He walked to the wall where he had taped a copy of the missing persons flier with the photo of Penny Gray and the signature of a killer.
HAPPY HOLIDAY
Smug bastard.
“This guy is sitting out there somewhere laughing and giving us the finger,” he said.
“We’d better hope that’s all he’s doing,” Kasselmann said, getting to his feet.
Kovac said nothing, but he couldn’t help but recall what John Quinn had said that morning. Doc Holiday had taken Dana Nolan for the primary purpose of killing her. He had had her in his control now for seventeen hours.
And there wasn’t a damn thing Sam could do about it.
• • •
“HE THREW THE FIRST PUNCH, MOM.”
“I know,” Nikki said, glancing at her son.
He sat at the kitchen island with an ice pack wrapped around his right hand.

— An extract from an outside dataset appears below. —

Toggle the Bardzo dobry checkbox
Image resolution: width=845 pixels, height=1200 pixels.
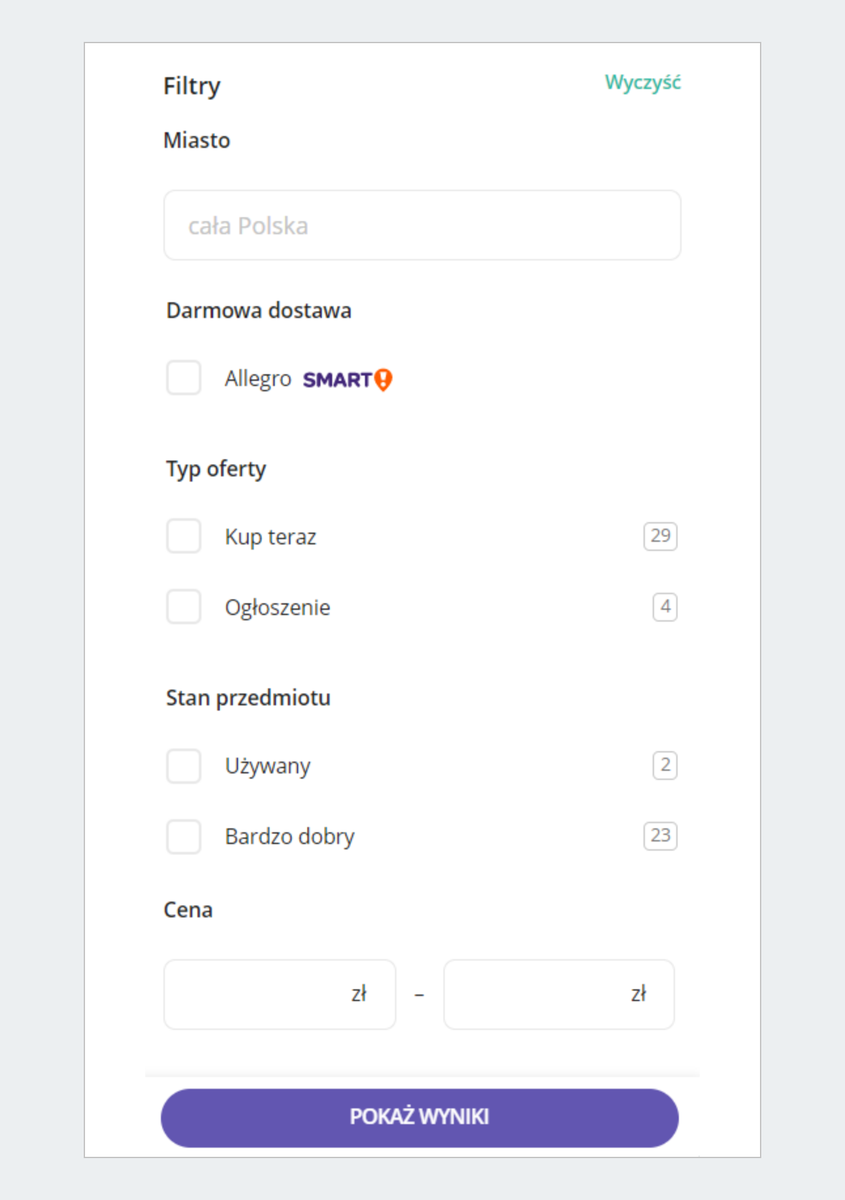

He looked like less of a little boy to her tonight, more of a young man. Today she had seen him stand up to a bully and protect a young lady. He was growing up. She couldn’t decide if she was sad or proud or scared to death. All of the above, she supposed.
It had been so difficult to stay in the car as she had pulled up to the scene of the fight. But she had stayed put and let Elwood step in, knowing she would only have embarrassed Kyle and given his enemies future ammunition to use against him.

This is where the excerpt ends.